+++ PROVIDED PASSAGE +++

Inferential Statistics In R

In this demo, we'll be using the gapminder data set to perform hypothesis testing. The gapminder data set contains a list of 142 countries, with their respective values for life expectancy, GDP per capita, and population, every five years, from 1952 to 2007.

We'll begin by downloading the gapminder package and loading it into our R environment:

#Install and Load gapminder package

install.packages("gapminder")

library(gapminder)

data("gapminder")

Now, let's take a look at our data set by using the View() function in R:

#Display gapminder dataset

View(gapminder)

Here's a quick look at our data set:

The next step is to load the infamous dplyr package provided by R. We're specifically looking to use the pipe (%>%) operator in the dplyr package. For those of you who don't know what the pipe operator does, it basically allows you to pipe your data from the left-hand side into the data at the right-hand side of the pipe. It's quite self-explanatory.

#Install and Load dplyr package
install.packages("dplyr")
library(dplyr)
Our next step is to compare the life expectancy of two places (Ireland and South Africa) and perform the t-test to check if the comparison follows a Null Hypothesis or an Alternate Hypothesis.

#Comparing the variance in life expectancy in South Africa & Ireland
df1 <-gapminder %>%
select(country, lifeExp) %>%
filter(country == "South Africa" | country =="Ireland")

+++

PROBLEMS TO WORK ON:
**A)** Translate this sentence from the R tutorial above into Spanish: "The gapminder data set contains a list of 142 countries, with their respective values for life expectancy, GDP per capita, and population, every five years, from 1952 to 2007."
**B)** Reproduce the part of the R tutorial above starting with "Now, let's take" and going on through "an Alternate Hypothesis.", with every character unchanged.

+++ DATA SECTION +++

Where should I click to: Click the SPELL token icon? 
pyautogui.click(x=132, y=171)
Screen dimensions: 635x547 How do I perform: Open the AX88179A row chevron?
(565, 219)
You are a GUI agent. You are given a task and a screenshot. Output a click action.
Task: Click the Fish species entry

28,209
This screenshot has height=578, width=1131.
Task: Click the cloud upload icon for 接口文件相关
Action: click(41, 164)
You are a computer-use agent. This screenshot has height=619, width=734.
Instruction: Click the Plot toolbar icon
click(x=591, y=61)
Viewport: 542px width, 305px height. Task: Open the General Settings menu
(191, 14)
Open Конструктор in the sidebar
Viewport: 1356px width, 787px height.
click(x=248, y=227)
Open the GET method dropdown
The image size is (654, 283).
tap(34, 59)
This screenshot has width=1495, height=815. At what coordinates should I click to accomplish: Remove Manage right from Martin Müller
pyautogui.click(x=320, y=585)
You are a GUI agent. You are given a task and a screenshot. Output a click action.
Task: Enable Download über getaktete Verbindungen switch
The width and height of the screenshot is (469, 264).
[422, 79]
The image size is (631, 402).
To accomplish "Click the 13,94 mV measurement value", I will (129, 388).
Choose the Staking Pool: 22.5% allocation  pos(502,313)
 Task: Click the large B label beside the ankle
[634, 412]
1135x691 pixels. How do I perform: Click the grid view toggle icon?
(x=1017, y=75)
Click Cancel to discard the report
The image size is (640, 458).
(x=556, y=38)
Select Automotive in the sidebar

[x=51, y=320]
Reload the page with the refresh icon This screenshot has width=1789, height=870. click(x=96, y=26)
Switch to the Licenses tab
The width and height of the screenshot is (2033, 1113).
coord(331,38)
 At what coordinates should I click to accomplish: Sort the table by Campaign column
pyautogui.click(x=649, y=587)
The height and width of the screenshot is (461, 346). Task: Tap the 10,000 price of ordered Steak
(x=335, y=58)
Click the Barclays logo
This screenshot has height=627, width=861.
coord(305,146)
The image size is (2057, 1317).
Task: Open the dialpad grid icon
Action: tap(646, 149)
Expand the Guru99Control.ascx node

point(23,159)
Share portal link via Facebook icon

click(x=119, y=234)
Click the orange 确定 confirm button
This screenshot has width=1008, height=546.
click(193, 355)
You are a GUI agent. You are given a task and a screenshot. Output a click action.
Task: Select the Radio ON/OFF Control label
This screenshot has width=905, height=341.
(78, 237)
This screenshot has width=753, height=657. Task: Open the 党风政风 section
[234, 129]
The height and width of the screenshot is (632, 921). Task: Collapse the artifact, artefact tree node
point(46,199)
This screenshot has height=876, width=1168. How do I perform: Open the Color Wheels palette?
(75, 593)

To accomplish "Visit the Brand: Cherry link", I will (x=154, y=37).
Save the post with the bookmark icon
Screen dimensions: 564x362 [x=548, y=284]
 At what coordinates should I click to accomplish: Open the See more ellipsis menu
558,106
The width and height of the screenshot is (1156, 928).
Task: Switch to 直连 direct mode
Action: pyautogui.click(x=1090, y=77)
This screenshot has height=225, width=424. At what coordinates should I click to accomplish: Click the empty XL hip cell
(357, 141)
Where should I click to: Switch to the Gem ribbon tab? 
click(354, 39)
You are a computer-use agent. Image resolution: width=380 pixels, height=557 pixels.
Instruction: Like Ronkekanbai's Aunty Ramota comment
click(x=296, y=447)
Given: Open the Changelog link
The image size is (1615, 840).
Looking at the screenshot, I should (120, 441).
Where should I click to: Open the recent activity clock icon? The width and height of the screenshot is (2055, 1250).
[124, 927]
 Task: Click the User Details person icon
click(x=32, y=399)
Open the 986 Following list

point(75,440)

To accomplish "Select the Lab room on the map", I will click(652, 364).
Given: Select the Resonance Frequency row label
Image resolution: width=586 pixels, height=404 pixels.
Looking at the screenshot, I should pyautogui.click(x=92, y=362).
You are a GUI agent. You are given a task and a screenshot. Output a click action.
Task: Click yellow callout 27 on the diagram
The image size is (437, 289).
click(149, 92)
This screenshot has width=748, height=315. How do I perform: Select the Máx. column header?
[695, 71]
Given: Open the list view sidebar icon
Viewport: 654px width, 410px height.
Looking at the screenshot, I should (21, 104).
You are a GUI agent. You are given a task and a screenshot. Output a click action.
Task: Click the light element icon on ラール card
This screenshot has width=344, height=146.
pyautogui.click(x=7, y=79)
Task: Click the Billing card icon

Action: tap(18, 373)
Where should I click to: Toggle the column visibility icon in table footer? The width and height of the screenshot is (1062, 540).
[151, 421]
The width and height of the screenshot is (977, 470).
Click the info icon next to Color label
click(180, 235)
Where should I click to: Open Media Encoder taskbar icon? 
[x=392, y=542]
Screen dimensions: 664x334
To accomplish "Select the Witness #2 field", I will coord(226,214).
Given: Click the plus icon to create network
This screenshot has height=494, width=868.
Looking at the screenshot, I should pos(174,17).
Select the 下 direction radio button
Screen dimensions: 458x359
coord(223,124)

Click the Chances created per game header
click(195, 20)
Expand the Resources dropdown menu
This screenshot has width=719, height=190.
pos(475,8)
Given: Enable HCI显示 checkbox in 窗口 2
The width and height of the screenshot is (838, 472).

+++

RESULTS:
**A)** El conjunto de datos gapminder contiene una lista de 142 países, con sus respectivos valores de esperanza de vida, PIB per cápita y población, cada cinco años, de 1952 a 2007.

**B)**
Now, let's take a look at our data set by using the View() function in R:

#Display gapminder dataset

View(gapminder)

Here's a quick look at our data set:

The next step is to load the infamous dplyr package provided by R. We're specifically looking to use the pipe (%>%) operator in the dplyr package. For those of you who don't know what the pipe operator does, it basically allows you to pipe your data from the left-hand side into the data at the right-hand side of the pipe. It's quite self-explanatory.

#Install and Load dplyr package
install.packages("dplyr")
library(dplyr)
Our next step is to compare the life expectancy of two places (Ireland and South Africa) and perform the t-test to check if the comparison follows a Null Hypothesis or an Alternate Hypothesis.